Beyond ‘big data’

Alistair Croll published an interesting post this week entitled ‘there’s no such thing as big data’ in which he argued, prompted by a friend that “given how much traditional companies put [big data] to work, it might as well not exist.”

Tim O’Reilly continued the theme in his follow-up post, arguing:

“companies that have massive amounts of data without massive amounts of clue are going to be displaced by startups that have less data but more clue”

There is much to agree with – in fact I have myself argued that when it comes to data, the key issue is not how much you have, but what you do with it. However, there is also a significant change of emphasis here from the underlying principles that have driven the interest in ‘big data’ in the last 12-18 months.

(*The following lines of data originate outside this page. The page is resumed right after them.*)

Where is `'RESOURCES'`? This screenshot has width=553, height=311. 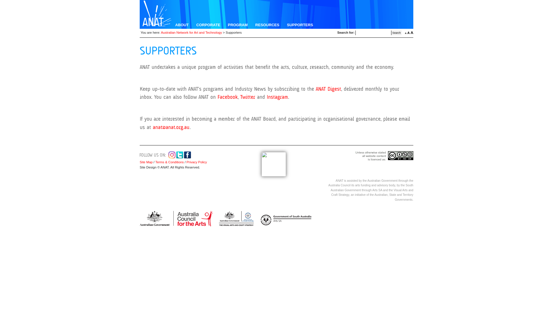 'RESOURCES' is located at coordinates (267, 24).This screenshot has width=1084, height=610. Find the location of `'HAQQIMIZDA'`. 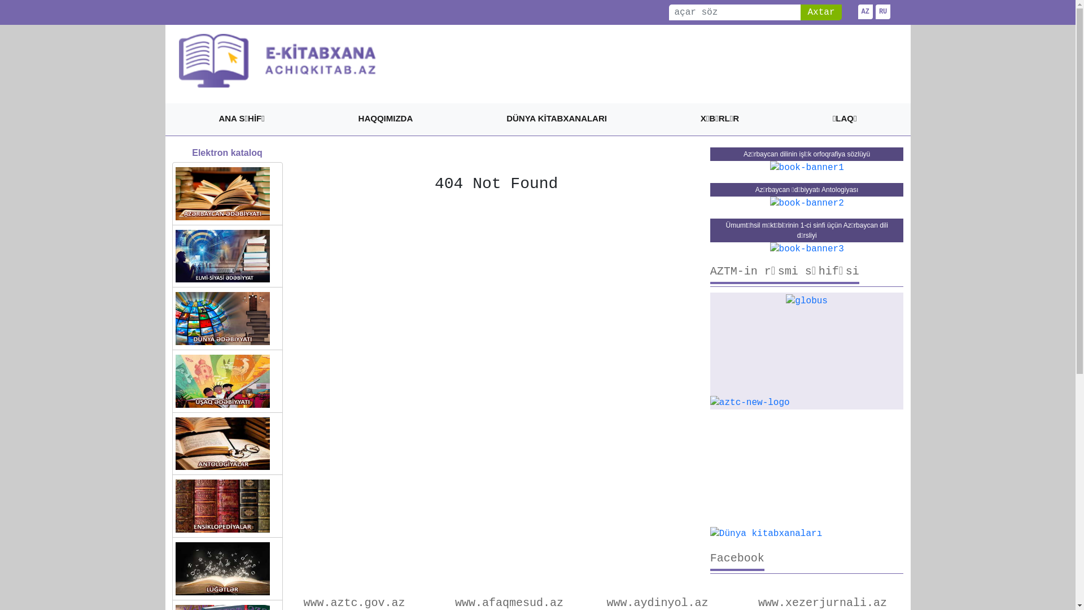

'HAQQIMIZDA' is located at coordinates (386, 120).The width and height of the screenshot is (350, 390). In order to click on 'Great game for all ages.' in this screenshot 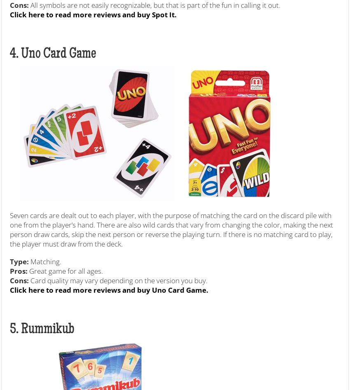, I will do `click(65, 270)`.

Compare Tim O’Reilly’s statement with the following, from Google’s seminal research paper The Unreasonable Effectiveness of Data:

“invariably, simple models and a lot of data trump more elaborate models based on less data”

While the two statements are not entirely contradictory, they do indicate a change in emphasis related to data. There has been so much emphasis of the ‘big’ in ‘big data’, as if the growing volume, variety and velocity of data itself would deliver improved business insights.

As I have argued in the introduction to our ‘total data’ management concept and the numerous presentations given on the subject this year, in order to deliver value from that data, you have to look beyond the nature of the data and consider what it is that the user wants to do with that data.

Specifically, we believe that one of the key factors in delivering value is companies focusing on storing and processing all of their data (or at least as much as is economically feasible) rather than analysing samples and extrapolating the results.

The other factor is time, and specifically how fast users can get to the results they are looking for. Another way of looking at this is in terms of the rate of query. Again, this is not about the nature of the data, but what the user wants to do with that data.

This focus on the rate of query has implications on the value of the data, as expressed in the following equation:

Value = (Volume ± Variety ± Velocity) x Totality/Time

The rate of query also has significant implications in terms of which technologies are deployed to store and process the data and to actually put the data to use in delivering business insight and value.

Getting back to the points made by Alistair and Tim in relation to the Unreasonable Effectiveness of Data, it would seem that to date there has been more focus on what Google referred to as “a lot of data”, and less on the “simple models” to deliver value from that data.

There is clearly a balance to be struck, and the answer lies not in ‘big data’ but “more clue” and defining and delivering those “simple models”.